Neurodivergence, where the brain functions, learns and processes information in different ways, includes Autism, Dyslexia, Dyspraxia, Dyscalculia, Dysgraphia and Attention Deficit Hyperactivity Disorder (ADHD).

By offering supportive learning environments and industry mentorship, the University programme aims to nurture talent and equip neurodiverse learners with the skills to help satisfy the mounting demand for people who can identify and thwart the next generation of cyber criminals.

MASCOTS, which stands for Mentoring; Articulation; Supporting; Careers; Opportunities; Taster; and Sustainment, will provide real industry skills for 16 people recruited to the course through the Into Work charity.

The eight-day programme over four weeks in November and December will combine online and classroom teaching, followed by a careers event in January which will introduce the learners to employers.

The core Edinburgh Napier team are Professor Bill Buchanan, from the School of Computing, Basil Manoussos (The Cyber Academy Manager) and Matt Burdge (Business Development Manager).

Professor Buchanan said: “A more diverse and inclusive world allows every single person to achieve their full potential. We are all different and all wonderful in our own ways. Being different is good, and brings forth new ideas and new viewpoints. We spend too much of our lives trying to be normal, but there’s really no such thing as normality.”

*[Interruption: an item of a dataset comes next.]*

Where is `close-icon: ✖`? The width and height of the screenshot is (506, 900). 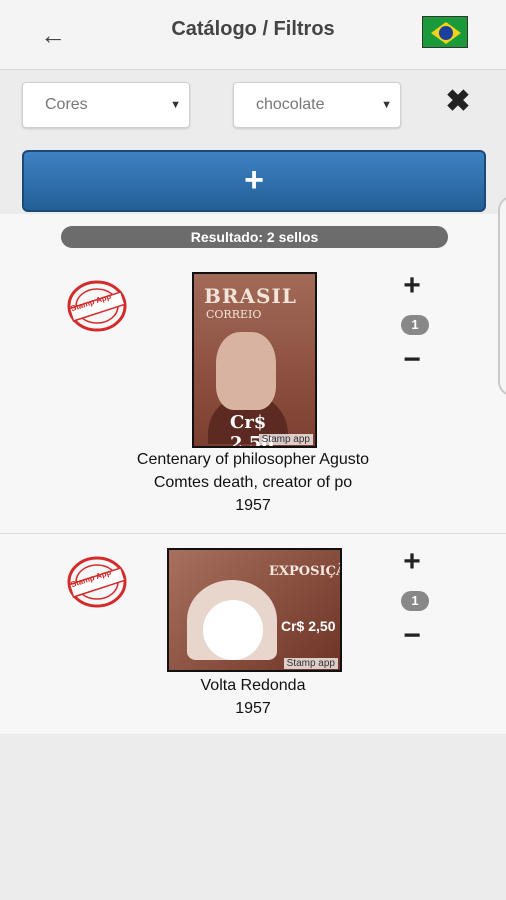
close-icon: ✖ is located at coordinates (458, 102).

Basil Manoussos added: “A core part of the work is the creation of a mentorship scheme. We aim to provide one-to-one support, and focus those with neurodiverse conditions on understanding how they can match themselves to the jobs market, and on developing their career, and we are keen for those in industry to come and help support our candidates.”

Matt highlighted the need for a strong industry network. He said: “Edinburgh Napier is a leader in cybersecurity education with NCSC (National Cybersecurity Centre) certification for both its undergraduate and postgraduate programmes, and is developing a network throughout Scotland and beyond to ensure all learners have a suitable pathway to education and future careers in the industry.”

Claire Gillespie, Digital Technologies Skills Manager at Skills Development Scotland, concluded: “With more than 13,000 job opportunities waiting to be filled in the tech sector, we need to look at as many different ways as possible to plug that skills gap. By ensuring neurodivergent people are given all the support they can get in education, which this funding aims to achieve, we will be able to help them as individuals while also building cybersecurity capacity in the tech talent pipeline.”